(Material provided Opens)

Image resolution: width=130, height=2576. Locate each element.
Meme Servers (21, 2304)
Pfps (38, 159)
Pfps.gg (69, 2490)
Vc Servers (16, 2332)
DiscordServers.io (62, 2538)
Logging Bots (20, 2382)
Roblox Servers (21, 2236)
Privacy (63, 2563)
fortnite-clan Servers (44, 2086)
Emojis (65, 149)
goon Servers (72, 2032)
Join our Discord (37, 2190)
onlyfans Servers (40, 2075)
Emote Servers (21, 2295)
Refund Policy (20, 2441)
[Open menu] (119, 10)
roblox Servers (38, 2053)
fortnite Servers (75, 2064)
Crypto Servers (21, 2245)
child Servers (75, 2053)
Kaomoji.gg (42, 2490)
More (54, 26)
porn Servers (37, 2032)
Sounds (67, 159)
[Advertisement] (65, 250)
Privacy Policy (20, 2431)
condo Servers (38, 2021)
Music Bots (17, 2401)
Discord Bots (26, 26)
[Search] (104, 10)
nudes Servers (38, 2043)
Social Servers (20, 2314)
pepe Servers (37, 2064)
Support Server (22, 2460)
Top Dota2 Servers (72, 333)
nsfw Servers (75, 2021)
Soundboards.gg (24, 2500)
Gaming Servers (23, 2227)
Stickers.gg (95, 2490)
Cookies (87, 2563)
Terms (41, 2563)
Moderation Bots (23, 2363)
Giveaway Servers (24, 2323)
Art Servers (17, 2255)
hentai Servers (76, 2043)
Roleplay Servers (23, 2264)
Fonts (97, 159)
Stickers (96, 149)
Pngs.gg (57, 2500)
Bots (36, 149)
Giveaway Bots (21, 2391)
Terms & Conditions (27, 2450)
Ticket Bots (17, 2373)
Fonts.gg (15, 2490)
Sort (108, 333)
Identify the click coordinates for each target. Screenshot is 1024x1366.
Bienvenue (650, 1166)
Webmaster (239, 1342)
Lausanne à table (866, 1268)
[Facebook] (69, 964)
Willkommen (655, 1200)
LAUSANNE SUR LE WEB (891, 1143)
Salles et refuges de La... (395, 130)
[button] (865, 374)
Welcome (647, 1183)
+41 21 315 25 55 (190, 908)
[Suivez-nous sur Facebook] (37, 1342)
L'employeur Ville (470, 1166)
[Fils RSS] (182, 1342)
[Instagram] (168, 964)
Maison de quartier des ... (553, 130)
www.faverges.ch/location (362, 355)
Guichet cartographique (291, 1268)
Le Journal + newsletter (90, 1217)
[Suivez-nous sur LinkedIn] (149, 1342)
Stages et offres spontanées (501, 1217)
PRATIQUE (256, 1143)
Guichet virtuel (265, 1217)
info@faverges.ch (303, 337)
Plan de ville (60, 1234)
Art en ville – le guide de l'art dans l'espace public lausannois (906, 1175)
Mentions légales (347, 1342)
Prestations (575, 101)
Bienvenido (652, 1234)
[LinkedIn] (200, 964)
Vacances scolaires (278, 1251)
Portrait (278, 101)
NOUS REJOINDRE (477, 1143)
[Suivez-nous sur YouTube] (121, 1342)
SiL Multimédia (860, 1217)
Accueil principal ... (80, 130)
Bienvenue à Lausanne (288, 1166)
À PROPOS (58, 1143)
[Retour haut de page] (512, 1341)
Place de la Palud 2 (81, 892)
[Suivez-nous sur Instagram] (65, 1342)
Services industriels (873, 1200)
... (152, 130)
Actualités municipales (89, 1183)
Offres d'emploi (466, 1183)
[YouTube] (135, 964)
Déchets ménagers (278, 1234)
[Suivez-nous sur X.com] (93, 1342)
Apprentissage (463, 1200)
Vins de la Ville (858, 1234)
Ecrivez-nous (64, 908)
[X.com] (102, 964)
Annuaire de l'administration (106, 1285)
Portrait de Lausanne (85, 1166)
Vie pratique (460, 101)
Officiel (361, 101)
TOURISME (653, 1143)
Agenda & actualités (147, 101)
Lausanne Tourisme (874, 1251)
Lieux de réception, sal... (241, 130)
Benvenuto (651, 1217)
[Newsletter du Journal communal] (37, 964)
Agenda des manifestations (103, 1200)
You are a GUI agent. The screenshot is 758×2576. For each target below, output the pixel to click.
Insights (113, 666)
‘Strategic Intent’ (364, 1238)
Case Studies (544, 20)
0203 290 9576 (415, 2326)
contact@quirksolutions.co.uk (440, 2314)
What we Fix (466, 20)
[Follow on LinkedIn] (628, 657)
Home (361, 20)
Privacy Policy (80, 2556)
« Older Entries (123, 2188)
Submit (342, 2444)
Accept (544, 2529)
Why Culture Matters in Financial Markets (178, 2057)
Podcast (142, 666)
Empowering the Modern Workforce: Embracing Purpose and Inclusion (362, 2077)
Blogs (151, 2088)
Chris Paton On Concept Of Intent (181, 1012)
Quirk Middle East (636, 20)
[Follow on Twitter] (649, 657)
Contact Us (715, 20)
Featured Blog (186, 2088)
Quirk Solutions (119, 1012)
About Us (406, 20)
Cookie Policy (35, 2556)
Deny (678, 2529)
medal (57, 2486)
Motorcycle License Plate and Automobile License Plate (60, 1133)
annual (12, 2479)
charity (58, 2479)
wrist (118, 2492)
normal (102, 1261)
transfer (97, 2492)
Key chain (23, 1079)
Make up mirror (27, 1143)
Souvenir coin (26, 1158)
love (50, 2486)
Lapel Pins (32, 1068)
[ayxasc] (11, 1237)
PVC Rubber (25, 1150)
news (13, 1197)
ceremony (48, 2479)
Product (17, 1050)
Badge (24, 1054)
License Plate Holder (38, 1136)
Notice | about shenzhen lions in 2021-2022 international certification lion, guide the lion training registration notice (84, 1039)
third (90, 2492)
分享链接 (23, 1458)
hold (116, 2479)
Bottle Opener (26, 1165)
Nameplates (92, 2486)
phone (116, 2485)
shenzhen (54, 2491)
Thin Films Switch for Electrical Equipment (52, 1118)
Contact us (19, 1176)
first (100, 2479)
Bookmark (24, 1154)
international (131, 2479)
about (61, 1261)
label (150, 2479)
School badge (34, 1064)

(Material provided Closes)

Exercise: Reproduce, please, every line of the records above without alteration.

Task solution:
Image resolution: width=130, height=2576. Locate each element.
Meme Servers (21, 2304)
Pfps (38, 159)
Pfps.gg (69, 2490)
Vc Servers (16, 2332)
DiscordServers.io (62, 2538)
Logging Bots (20, 2382)
Roblox Servers (21, 2236)
Privacy (63, 2563)
fortnite-clan Servers (44, 2086)
Emojis (65, 149)
goon Servers (72, 2032)
Join our Discord (37, 2190)
onlyfans Servers (40, 2075)
Emote Servers (21, 2295)
Refund Policy (20, 2441)
[Open menu] (119, 10)
roblox Servers (38, 2053)
fortnite Servers (75, 2064)
Crypto Servers (21, 2245)
child Servers (75, 2053)
Kaomoji.gg (42, 2490)
More (54, 26)
porn Servers (37, 2032)
Sounds (67, 159)
[Advertisement] (65, 250)
Privacy Policy (20, 2431)
condo Servers (38, 2021)
Music Bots (17, 2401)
Discord Bots (26, 26)
[Search] (104, 10)
nudes Servers (38, 2043)
Social Servers (20, 2314)
pepe Servers (37, 2064)
Support Server (22, 2460)
Top Dota2 Servers (72, 333)
nsfw Servers (75, 2021)
Soundboards.gg (24, 2500)
Gaming Servers (23, 2227)
Stickers.gg (95, 2490)
Cookies (87, 2563)
Terms (41, 2563)
Moderation Bots (23, 2363)
Giveaway Servers (24, 2323)
Art Servers (17, 2255)
hentai Servers (76, 2043)
Roleplay Servers (23, 2264)
Fonts (97, 159)
Stickers (96, 149)
Pngs.gg (57, 2500)
Bots (36, 149)
Giveaway Bots (21, 2391)
Terms & Conditions (27, 2450)
Ticket Bots (17, 2373)
Fonts.gg (15, 2490)
Sort (108, 333)
Identify the click coordinates for each target. Screenshot is 1024x1366.
Bienvenue (650, 1166)
Webmaster (239, 1342)
Lausanne à table (866, 1268)
[Facebook] (69, 964)
Willkommen (655, 1200)
LAUSANNE SUR LE WEB (891, 1143)
Salles et refuges de La... (395, 130)
[button] (865, 374)
Welcome (647, 1183)
+41 21 315 25 55 (190, 908)
[Suivez-nous sur Facebook] (37, 1342)
L'employeur Ville (470, 1166)
[Fils RSS] (182, 1342)
[Instagram] (168, 964)
Maison de quartier des ... (553, 130)
www.faverges.ch/location (362, 355)
Guichet cartographique (291, 1268)
Le Journal + newsletter (90, 1217)
[Suivez-nous sur LinkedIn] (149, 1342)
Stages et offres spontanées (501, 1217)
PRATIQUE (256, 1143)
Guichet virtuel (265, 1217)
info@faverges.ch (303, 337)
Plan de ville (60, 1234)
Art en ville – le guide de l'art dans l'espace public lausannois (906, 1175)
Mentions légales (347, 1342)
Prestations (575, 101)
Bienvenido (652, 1234)
[LinkedIn] (200, 964)
Vacances scolaires (278, 1251)
Portrait (278, 101)
NOUS REJOINDRE (477, 1143)
[Suivez-nous sur YouTube] (121, 1342)
SiL Multimédia (860, 1217)
Accueil principal ... (80, 130)
Bienvenue à Lausanne (288, 1166)
À PROPOS (58, 1143)
[Retour haut de page] (512, 1341)
Place de la Palud 2 (81, 892)
[Suivez-nous sur Instagram] (65, 1342)
Services industriels (873, 1200)
... (152, 130)
Actualités municipales (89, 1183)
Offres d'emploi (466, 1183)
[YouTube] (135, 964)
Déchets ménagers (278, 1234)
[Suivez-nous sur X.com] (93, 1342)
Apprentissage (463, 1200)
Vins de la Ville (858, 1234)
Ecrivez-nous (64, 908)
[X.com] (102, 964)
Annuaire de l'administration (106, 1285)
Portrait de Lausanne (85, 1166)
Vie pratique (460, 101)
Officiel (361, 101)
TOURISME (653, 1143)
Agenda & actualités (147, 101)
Lausanne Tourisme (874, 1251)
Lieux de réception, sal... (241, 130)
Benvenuto (651, 1217)
[Newsletter du Journal communal] (37, 964)
Agenda des manifestations (103, 1200)
You are a GUI agent. The screenshot is 758×2576. For each target below, output the pixel to click.
Insights (113, 666)
‘Strategic Intent’ (364, 1238)
Case Studies (544, 20)
0203 290 9576 (415, 2326)
contact@quirksolutions.co.uk (440, 2314)
What we Fix (466, 20)
[Follow on LinkedIn] (628, 657)
Home (361, 20)
Privacy Policy (80, 2556)
« Older Entries (123, 2188)
Submit (342, 2444)
Accept (544, 2529)
Why Culture Matters in Financial Markets (178, 2057)
Podcast (142, 666)
Empowering the Modern Workforce: Embracing Purpose and Inclusion (362, 2077)
Blogs (151, 2088)
Chris Paton On Concept Of Intent (181, 1012)
Quirk Middle East (636, 20)
[Follow on Twitter] (649, 657)
Contact Us (715, 20)
Featured Blog (186, 2088)
Quirk Solutions (119, 1012)
About Us (406, 20)
Cookie Policy (35, 2556)
Deny (678, 2529)
medal (57, 2486)
Motorcycle License Plate and Automobile License Plate (60, 1133)
annual (12, 2479)
charity (58, 2479)
wrist (118, 2492)
normal (102, 1261)
transfer (97, 2492)
Key chain (23, 1079)
Make up mirror (27, 1143)
Souvenir coin (26, 1158)
love (50, 2486)
Lapel Pins (32, 1068)
[ayxasc] (11, 1237)
PVC Rubber (25, 1150)
news (13, 1197)
ceremony (48, 2479)
Product (17, 1050)
Badge (24, 1054)
License Plate Holder (38, 1136)
Notice | about shenzhen lions in 2021-2022 international certification lion, guide the lion training registration notice (84, 1039)
third (90, 2492)
分享链接 (23, 1458)
hold (116, 2479)
Bottle Opener (26, 1165)
Nameplates (92, 2486)
phone (116, 2485)
shenzhen (54, 2491)
Thin Films Switch for Electrical Equipment (52, 1118)
Contact us (19, 1176)
first (100, 2479)
Bookmark (24, 1154)
international (131, 2479)
about (61, 1261)
label (150, 2479)
School badge (34, 1064)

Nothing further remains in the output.